Ce dernier est un journaliste américain spécialisé dans la science, la médecine et l'environnement. Il est toutefois accusé d'avoir contribué à la diffusion de fausses informations concernant les OGM, selon l'American Council on Science and Health (en anglais) et la 5G, rappelle Le Parisien. Dans son article publié dans le BMJ, Paul D. Thaker met en avant les accusations de Brook Jackson sans lui opposer de version contradictoire. Ni Ventavia, ni Pfizer, ni la FDA ne sont cités dans l'article afin de répondre aux accusations les visant.

3Quelle est la proportion des essais concernée ?

Des essais cliniques du vaccin anti-Covid développé par Pfizer ont été conduits dans 153 sites dans le monde, principalement aux Etats-Unis, mais également en Allemagne, en Turquie, en Afrique du Sud, au Brésil et en Argentine. Sur ces 153 sites, trois ont été sous-traités à la société texane Ventavia. Ces trois sites comprenaient un peu plus de 1 000 participants, soit 2,3% du total des 44 000 participants aux essais cliniques.

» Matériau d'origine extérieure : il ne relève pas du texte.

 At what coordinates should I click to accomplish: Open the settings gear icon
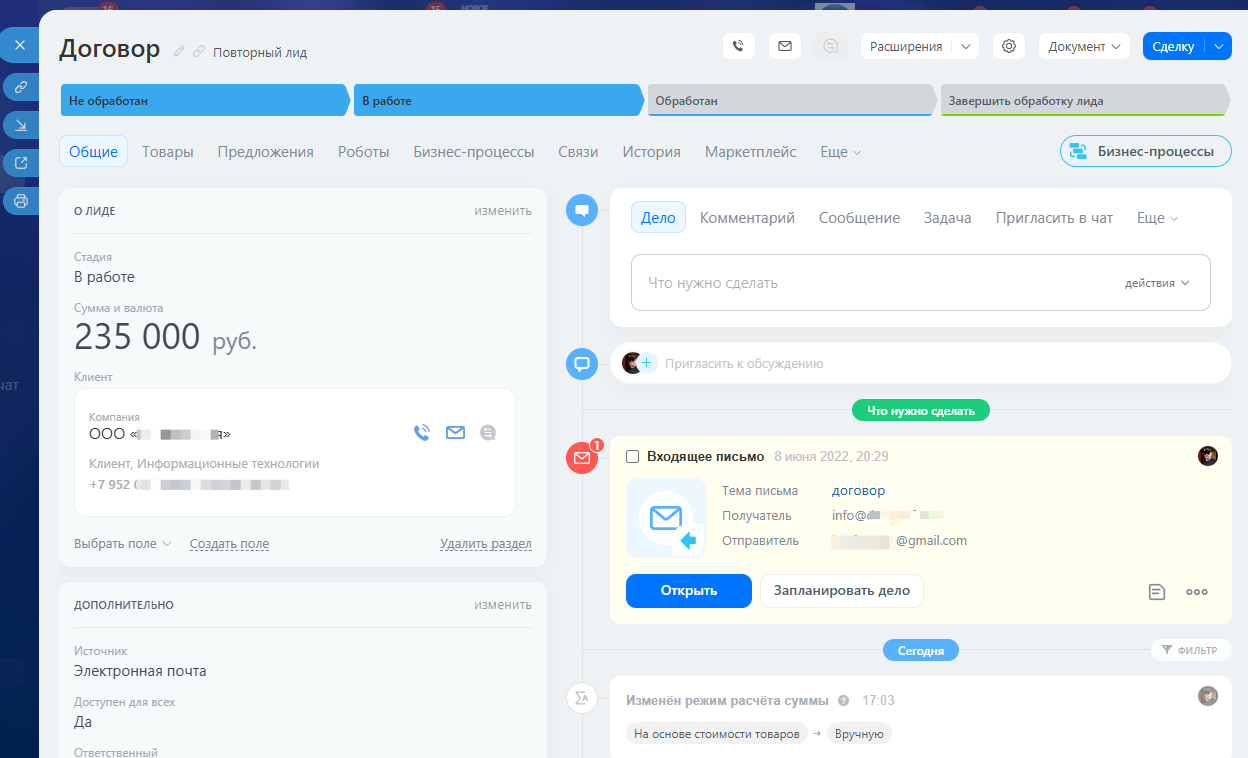[1009, 46]
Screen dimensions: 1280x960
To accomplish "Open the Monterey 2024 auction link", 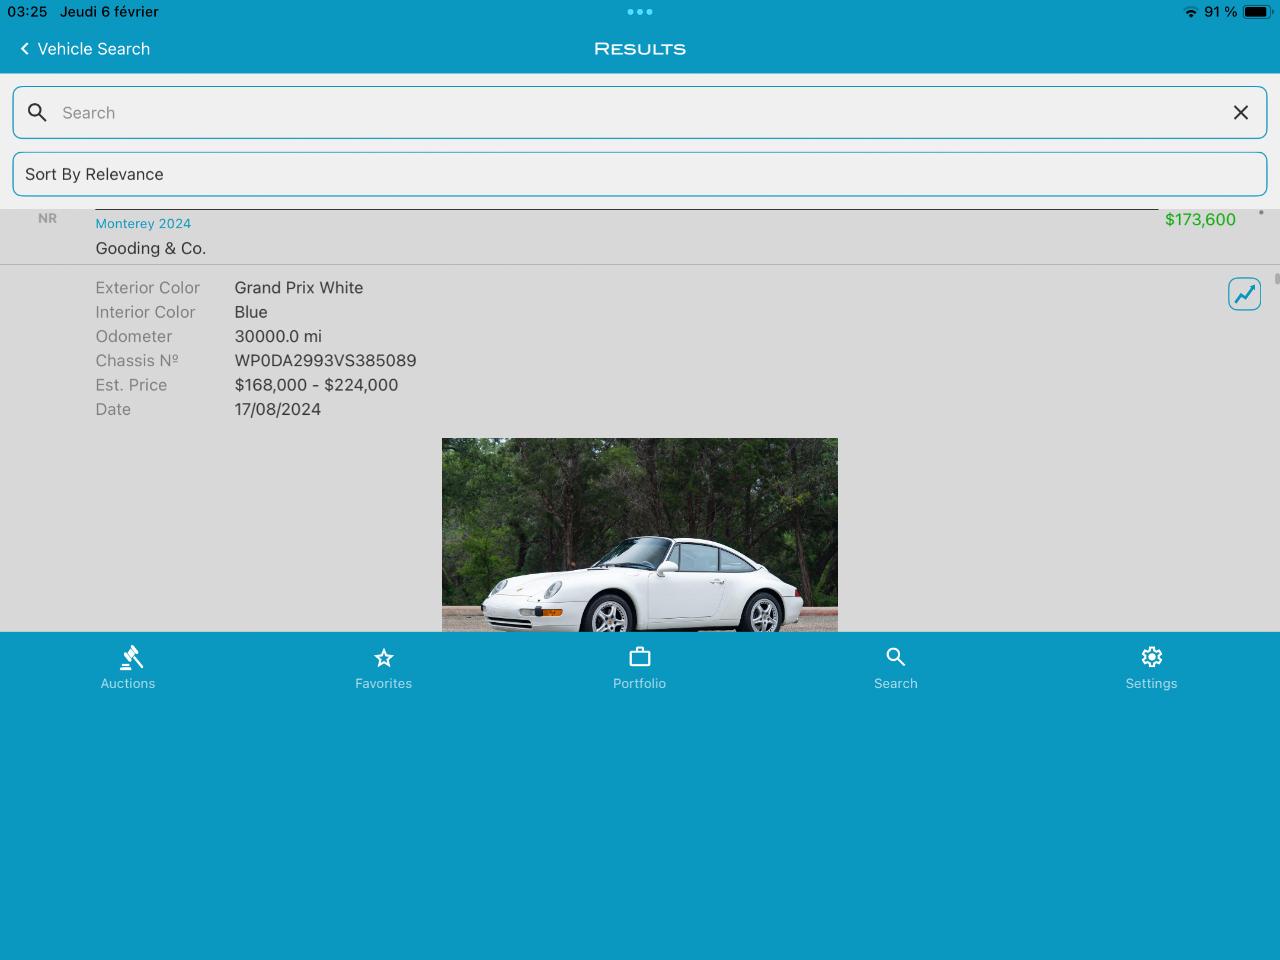I will pos(143,224).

Selon Thibault Fiolet, la faible proportion de sites et de participants concernés ne remet pas en cause les résultats d'efficacité des tests du vaccin Pfizer. Il s'inquiète cependant de l'instrumentalisation de ces révélations par des théories conspirationnistes, comme cela a été le cas ces derniers jours avec le #Pfizergate qui circule sur les réseaux sociaux. "Ce type de pratique, si c'est avéré, est à condamner car cela jette le doute sur les pratiques des autres centres", souligne-t-il.

"Cependant, cela ne remet pas en cause l'efficacité des vaccins, qui a été démontrée en conditions réelles dans de multiples pays et par de multiples équipes de recherche indépendantes entre elles."

Thibault Fiolet, épidémiologiste

à franceinfo

En effet, même si l'efficacité vaccinale baisse au fil du temps en ce qui concerne les infections, l'efficacité de la vaccination fait consensus dans la communauté scientifique. Les effets secondaires sont également surveillés de très près et aucun effet indésirable notable n'a été notifié, hormis de rares cas de myocardites et de péricardites.

4Ces accusations peuvent-elles avoir des conséquences ?

A la suite à la publication de l'article de Paul D. Thacker dans le British Medical Journal, le #Pfizergate a été porté en tendance Twitter par des internautes opposés à la vaccination. Dans une vidéo postée également sur Twitter, Florian Philippot prédit un "scandale mondial" et interpelle le ministre de la Santé, Olivier Véran, pour lui demander une suspension immédiate de la vaccination partout en France, par principe de précaution.

Le service presse de Pfizer n'a pas souhaité commenter la publication de l'article du British Medical Journal mais précise néanmoins que "des recherches sont en train d'être menées en interne". De son côté, la société Ventavia a annoncé "enquêter sur les allégations de Brook Jackson, telles que rapportées dans l'article de P. Thacker paru dans le British Medical Journal", rapporte Libération (article abonnés). Contactée par l'AFP, la FDA s'est abstenue de commenter ce dossier mais a assuré de "sa pleine confiance dans les données qui ont conduit à soutenir l'autorisation du vaccin Pfizer/BioNTech". 

L'EMA (Agence européenne des médicaments), quant à elle, assure "prendre très au sérieux toutes les allégations mettant en cause la sécurité et l'intégrité des données", tout en précisant que "ces allégations ne remettent pas en cause les conclusions sur l'innocuité, l'efficacité et la qualité du vaccin lui-même", comme le rapporte Le Parisien (article abonnés).